[Desafios]
1/ De acordo com a seleção sobre reconciliação, a quem são apresentados os textos para testar se são fáceis de entender?
2/ Continue a seleção sobre reconciliação a partir do ponto em que ela termina.

[Seleção]
Enfim, construtores e operadores da paz, que começa na realização plena da reconciliação de Deus com todos em Cristo, também nós devemos dar nossa parcela de colaboração, a fim de que, realmente, o mundo seja mais pacífico e digno dos verdadeiros filhos de Deus. E o primeiro esforço na direção da pacificidade entre nós deve ser feito dentro de nossa própria casa.

Verbum Reconciliationis

Verbum Reconciliationis



Às vezes, algumas mentes preguiçosas acusam-me de escrever difícil. É verdade que, dependendo do assunto, e eu geralmente escrevo sobre teologia, nem sempre o conteúdo se demonstra de fácil compreensão. Quanto a isso, eu dou a mão à palmatória. No entanto, eu não poderia deixar de escrever no estilo e na atmosfera literária que, paulatinamente, fui elaborando com base em minhas leituras. De modo consequente, tento transmitir ao leitor aquilo que está ao nível de como consigo e permito-me expressar. Sendo a leitura um veículo de comunicação favorável ao conhecimento, não podemos dispensar-nos aos condicionamentos que emolduram o peculiar modo de percepção das verdades transmitidas no bojo da dialética. Não obstante a consideração apenas feita, brinco dizendo que para testar a capacidade de elucidação de meus textos, apresento-os a uma senhora da roça no interior de Carira, a fim de ver se, numa leitura imediata, e, portanto, sem muito tempo de reflexão, ela consegue dizer-me com suas próprias palavras, pelo menos, o núcleo expositivo do que acabara de ler. E ela, na simplicidade de sua colocação, sempre tem uma palavra compreensível e significativa quanto ao conteúdo do texto. Conclusão: seguirei o caminho na concepção enfática pela qual estabeleço com meus queridos leitores o singelo esforço de comunicação. Então, coragem!. Vamos lá, mais uma vez! Que a luminosidade do pensamento paulino ajude-nos a transpor os umbrais e as sombras das letras de sua teologia, projetando-nos na convicção de sua doutrina cristológica.

[Entradas fornecidas]
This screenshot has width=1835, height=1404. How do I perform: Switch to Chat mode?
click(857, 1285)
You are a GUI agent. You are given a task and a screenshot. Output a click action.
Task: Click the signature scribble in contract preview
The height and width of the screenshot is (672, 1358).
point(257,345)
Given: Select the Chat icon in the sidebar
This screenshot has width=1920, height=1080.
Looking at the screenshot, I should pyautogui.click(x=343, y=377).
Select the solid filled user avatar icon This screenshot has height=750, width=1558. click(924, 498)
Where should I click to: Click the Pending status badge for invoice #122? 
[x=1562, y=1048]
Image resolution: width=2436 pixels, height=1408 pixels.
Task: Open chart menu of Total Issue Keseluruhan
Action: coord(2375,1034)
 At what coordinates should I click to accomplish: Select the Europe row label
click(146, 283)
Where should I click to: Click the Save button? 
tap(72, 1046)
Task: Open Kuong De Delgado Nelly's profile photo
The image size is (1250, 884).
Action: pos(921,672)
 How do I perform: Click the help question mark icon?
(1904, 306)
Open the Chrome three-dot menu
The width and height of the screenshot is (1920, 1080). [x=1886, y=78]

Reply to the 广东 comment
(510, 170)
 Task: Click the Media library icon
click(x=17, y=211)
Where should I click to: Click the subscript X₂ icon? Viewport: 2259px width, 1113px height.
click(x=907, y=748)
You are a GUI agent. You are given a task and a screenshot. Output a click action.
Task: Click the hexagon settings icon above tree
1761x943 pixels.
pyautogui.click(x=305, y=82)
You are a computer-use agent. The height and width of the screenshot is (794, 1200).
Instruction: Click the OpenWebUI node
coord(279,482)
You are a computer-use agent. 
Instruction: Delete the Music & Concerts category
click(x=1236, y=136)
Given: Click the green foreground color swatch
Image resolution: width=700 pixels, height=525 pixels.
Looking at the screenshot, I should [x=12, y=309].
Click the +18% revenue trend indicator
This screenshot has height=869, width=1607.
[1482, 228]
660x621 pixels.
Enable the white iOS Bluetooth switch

[Respostas finais]
1/ A uma senhora da roça no interior de Carira.

2/
No coração da pregação de São Paulo, fruto de sua própria experiência pessoal com Cristo pela inundação espiritual de graças recebidas, está o fato de que Deus reconciliou o mundo consigo pela entrega generosa de seu divino Filho: “Tudo isso vem de Deus que nos reconciliou por Cristo e nos confiou o ministério da reconciliação. Pois era Deus que em Cristo reconciliava o mundo consigo, não imputando aos homens suas faltas e pondo em nós a palavra da reconciliação [verbum reconciliationis]. Sendo assim, em nome de Cristo exercemos a função de embaixadores e por nosso intermédio é Deus mesmo que vos exorta. Em nome de Cristo, suplicamos: deixai-vos reconciliar com Deus. Aquele que não conhecera o pecado, Deus o fez pecado por causa de nós, a fim de que, por ele, nos tornemos justiça de Deus” (2Cor 5,18-19).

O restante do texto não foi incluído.